◆ TASK
Take the entries below and print only the lines from the one with "Open the 进入官网" through the one with "Click the New button", exactly as they stand, both ends included.

◆ EXTRACTED INFORMATION

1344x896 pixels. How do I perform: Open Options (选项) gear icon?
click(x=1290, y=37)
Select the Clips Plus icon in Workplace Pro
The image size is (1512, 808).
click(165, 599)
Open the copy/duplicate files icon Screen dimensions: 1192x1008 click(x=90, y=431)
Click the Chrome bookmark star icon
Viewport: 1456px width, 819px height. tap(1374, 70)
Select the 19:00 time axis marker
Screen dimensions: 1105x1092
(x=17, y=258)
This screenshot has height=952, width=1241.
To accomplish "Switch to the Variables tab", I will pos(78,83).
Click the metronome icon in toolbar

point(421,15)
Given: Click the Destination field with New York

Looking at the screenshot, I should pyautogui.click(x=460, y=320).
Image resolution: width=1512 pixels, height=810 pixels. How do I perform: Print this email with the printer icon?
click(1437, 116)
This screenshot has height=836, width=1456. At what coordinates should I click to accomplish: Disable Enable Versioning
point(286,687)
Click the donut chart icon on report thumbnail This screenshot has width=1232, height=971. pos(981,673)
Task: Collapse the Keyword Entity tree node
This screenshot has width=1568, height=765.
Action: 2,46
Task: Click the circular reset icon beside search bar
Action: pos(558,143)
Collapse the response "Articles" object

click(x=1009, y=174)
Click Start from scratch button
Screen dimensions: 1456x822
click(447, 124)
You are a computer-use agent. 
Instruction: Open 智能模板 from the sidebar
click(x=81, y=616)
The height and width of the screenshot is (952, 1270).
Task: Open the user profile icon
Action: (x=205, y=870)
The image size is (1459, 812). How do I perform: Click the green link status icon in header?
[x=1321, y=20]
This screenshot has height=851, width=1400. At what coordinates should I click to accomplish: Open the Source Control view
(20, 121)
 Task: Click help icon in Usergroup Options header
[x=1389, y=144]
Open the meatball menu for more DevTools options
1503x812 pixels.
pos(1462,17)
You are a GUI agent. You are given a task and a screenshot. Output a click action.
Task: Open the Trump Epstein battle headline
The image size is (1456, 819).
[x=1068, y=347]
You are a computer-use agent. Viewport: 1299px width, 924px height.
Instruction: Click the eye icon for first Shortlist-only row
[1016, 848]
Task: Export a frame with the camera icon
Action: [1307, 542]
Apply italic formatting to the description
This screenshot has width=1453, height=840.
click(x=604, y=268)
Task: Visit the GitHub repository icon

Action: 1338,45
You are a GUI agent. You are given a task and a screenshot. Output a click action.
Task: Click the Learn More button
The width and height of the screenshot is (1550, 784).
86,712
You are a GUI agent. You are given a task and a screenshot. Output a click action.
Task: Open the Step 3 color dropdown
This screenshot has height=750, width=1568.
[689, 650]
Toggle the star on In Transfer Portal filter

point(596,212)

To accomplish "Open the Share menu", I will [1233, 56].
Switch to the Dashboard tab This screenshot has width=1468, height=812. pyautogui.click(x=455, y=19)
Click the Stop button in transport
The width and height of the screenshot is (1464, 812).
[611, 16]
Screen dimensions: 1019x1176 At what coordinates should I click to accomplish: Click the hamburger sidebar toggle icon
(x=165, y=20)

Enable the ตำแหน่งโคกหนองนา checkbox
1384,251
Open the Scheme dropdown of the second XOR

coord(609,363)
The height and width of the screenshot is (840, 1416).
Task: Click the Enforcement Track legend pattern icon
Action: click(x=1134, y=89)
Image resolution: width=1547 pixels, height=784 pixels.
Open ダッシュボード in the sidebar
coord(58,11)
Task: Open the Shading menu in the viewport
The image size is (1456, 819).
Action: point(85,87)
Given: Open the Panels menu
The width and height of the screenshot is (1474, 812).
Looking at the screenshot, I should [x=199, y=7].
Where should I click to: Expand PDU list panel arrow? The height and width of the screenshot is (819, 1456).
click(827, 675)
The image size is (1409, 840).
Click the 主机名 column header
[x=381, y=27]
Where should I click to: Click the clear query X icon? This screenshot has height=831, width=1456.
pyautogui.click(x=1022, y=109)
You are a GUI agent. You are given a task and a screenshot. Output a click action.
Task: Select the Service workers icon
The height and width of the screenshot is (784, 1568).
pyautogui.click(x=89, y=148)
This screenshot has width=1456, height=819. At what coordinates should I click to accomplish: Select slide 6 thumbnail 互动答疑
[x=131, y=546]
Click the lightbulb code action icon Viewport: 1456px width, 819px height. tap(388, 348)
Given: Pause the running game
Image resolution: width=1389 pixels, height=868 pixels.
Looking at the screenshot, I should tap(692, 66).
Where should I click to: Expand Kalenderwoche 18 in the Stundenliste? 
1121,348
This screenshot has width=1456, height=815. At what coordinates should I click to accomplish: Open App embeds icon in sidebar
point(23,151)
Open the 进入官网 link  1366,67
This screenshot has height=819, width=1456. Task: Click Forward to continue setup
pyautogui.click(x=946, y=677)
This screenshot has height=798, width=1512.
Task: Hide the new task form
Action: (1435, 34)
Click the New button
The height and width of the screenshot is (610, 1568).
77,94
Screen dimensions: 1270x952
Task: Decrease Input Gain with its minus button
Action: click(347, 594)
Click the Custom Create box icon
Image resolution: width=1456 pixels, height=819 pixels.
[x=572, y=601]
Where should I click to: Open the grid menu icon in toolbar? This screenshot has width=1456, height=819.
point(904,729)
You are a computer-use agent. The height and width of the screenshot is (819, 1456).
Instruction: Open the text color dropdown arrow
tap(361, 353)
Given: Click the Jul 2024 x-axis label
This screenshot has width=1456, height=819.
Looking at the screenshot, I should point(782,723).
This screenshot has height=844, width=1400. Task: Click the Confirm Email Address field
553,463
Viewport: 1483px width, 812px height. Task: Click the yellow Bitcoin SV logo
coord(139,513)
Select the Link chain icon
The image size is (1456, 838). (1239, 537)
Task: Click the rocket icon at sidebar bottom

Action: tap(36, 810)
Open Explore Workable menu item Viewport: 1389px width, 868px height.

◆ SOLUTION BELOW
Open the 进入官网 link  1366,67
This screenshot has height=819, width=1456. Task: Click Forward to continue setup
pyautogui.click(x=946, y=677)
This screenshot has height=798, width=1512.
Task: Hide the new task form
Action: (1435, 34)
Click the New button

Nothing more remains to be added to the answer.